Problem requirements: Using the data below, copy every line that contains the word "will".

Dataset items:
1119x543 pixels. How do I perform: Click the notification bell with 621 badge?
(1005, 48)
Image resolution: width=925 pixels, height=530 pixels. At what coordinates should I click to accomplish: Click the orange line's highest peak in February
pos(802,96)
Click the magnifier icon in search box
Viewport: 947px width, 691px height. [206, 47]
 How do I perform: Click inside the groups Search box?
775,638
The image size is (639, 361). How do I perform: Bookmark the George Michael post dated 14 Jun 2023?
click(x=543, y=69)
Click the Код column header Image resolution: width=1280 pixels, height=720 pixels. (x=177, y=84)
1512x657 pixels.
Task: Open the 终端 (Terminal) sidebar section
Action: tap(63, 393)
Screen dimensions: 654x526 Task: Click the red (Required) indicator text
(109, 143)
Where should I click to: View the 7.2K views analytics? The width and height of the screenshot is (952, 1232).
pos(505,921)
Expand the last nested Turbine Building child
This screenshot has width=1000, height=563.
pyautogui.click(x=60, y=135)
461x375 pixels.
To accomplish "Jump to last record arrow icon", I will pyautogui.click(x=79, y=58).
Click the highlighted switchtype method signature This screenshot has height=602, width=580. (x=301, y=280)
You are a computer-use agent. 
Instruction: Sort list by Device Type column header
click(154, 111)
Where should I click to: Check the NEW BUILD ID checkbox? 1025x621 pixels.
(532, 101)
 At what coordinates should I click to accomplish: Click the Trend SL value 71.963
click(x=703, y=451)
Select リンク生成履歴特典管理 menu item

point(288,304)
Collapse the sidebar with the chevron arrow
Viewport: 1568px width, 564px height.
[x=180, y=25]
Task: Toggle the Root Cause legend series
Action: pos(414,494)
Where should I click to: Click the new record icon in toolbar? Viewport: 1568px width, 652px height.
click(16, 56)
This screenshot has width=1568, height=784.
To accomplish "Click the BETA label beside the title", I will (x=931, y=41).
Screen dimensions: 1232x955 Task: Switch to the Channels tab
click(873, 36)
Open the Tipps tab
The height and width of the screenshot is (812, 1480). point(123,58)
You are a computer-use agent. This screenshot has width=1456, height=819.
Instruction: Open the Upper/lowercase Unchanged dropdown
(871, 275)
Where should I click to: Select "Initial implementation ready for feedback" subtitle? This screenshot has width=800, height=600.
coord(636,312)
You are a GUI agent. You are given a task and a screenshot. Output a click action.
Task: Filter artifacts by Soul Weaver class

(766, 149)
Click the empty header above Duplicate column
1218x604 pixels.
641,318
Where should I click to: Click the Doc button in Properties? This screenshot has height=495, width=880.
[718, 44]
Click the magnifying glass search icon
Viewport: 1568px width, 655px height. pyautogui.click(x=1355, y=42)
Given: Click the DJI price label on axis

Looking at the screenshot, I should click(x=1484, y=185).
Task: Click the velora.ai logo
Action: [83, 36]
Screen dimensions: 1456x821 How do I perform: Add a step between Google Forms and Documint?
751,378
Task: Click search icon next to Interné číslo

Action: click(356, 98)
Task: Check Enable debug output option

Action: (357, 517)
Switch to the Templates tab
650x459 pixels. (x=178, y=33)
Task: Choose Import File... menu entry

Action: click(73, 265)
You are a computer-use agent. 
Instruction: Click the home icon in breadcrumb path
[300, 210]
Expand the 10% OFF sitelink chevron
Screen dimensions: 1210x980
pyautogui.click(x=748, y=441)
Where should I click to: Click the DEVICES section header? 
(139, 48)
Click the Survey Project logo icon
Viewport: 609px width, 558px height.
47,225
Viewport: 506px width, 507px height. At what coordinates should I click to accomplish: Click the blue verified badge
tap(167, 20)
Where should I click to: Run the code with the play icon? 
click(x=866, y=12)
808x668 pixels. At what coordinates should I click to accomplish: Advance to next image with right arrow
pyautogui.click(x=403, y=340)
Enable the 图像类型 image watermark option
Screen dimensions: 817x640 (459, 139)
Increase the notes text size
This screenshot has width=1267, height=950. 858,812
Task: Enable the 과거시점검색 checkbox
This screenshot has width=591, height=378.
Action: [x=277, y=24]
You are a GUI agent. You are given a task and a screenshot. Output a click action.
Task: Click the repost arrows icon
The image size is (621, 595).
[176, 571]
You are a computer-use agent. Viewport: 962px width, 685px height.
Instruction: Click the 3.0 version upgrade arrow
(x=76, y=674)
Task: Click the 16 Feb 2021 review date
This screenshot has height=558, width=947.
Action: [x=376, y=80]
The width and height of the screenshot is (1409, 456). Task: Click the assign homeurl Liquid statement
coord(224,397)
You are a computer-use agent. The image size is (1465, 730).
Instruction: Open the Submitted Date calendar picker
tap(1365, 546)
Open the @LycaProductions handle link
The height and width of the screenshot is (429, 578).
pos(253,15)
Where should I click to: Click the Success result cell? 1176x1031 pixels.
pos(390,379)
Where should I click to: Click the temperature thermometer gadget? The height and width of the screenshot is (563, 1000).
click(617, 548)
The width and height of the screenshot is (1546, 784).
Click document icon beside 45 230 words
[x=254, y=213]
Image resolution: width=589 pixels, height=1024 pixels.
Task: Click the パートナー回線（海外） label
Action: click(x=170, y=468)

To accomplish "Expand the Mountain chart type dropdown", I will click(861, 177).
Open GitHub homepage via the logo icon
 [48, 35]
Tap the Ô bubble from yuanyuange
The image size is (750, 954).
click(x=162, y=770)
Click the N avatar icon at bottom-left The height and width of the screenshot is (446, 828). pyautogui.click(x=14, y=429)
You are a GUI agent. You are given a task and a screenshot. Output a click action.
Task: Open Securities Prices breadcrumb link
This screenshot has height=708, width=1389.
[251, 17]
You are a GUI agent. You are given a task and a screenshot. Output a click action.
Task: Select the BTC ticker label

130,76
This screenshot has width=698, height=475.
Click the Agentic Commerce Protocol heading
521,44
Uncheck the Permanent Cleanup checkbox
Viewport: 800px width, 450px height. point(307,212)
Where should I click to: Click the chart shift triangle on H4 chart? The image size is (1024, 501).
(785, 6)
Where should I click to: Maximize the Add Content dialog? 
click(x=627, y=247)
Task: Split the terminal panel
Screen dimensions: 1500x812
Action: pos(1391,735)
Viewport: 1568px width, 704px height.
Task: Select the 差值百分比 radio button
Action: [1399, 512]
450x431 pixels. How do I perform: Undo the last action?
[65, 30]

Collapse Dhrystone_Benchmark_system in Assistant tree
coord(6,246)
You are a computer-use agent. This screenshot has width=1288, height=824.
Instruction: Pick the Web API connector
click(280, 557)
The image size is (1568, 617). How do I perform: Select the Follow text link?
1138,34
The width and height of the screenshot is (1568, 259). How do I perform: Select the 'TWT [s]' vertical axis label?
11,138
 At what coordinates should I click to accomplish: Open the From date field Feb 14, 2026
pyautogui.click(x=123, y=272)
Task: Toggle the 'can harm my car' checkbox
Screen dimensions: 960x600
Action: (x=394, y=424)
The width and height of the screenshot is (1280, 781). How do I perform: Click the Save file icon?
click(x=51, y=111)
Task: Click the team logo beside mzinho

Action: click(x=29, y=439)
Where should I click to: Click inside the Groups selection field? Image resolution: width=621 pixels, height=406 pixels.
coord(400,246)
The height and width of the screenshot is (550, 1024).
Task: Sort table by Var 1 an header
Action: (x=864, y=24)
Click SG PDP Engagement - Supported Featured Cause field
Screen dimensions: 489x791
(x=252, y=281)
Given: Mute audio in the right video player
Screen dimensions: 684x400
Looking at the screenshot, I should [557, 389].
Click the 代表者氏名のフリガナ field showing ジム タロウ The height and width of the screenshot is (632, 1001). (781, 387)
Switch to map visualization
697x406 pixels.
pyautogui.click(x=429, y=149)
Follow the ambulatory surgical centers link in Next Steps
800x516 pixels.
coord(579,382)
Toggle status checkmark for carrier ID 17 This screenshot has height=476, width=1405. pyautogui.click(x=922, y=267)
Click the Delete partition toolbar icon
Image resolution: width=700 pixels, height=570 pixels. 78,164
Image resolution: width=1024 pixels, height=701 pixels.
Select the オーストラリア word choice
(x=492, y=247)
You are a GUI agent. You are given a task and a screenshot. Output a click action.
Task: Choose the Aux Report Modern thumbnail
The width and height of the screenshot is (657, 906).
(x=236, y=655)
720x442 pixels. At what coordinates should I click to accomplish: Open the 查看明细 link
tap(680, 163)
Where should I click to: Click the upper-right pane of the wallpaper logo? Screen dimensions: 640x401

Solved problem:
To accomplish "Jump to last record arrow icon", I will pyautogui.click(x=79, y=58).
To accomplish "Click the BETA label beside the title", I will (x=931, y=41).
To accomplish "Expand the Mountain chart type dropdown", I will click(861, 177).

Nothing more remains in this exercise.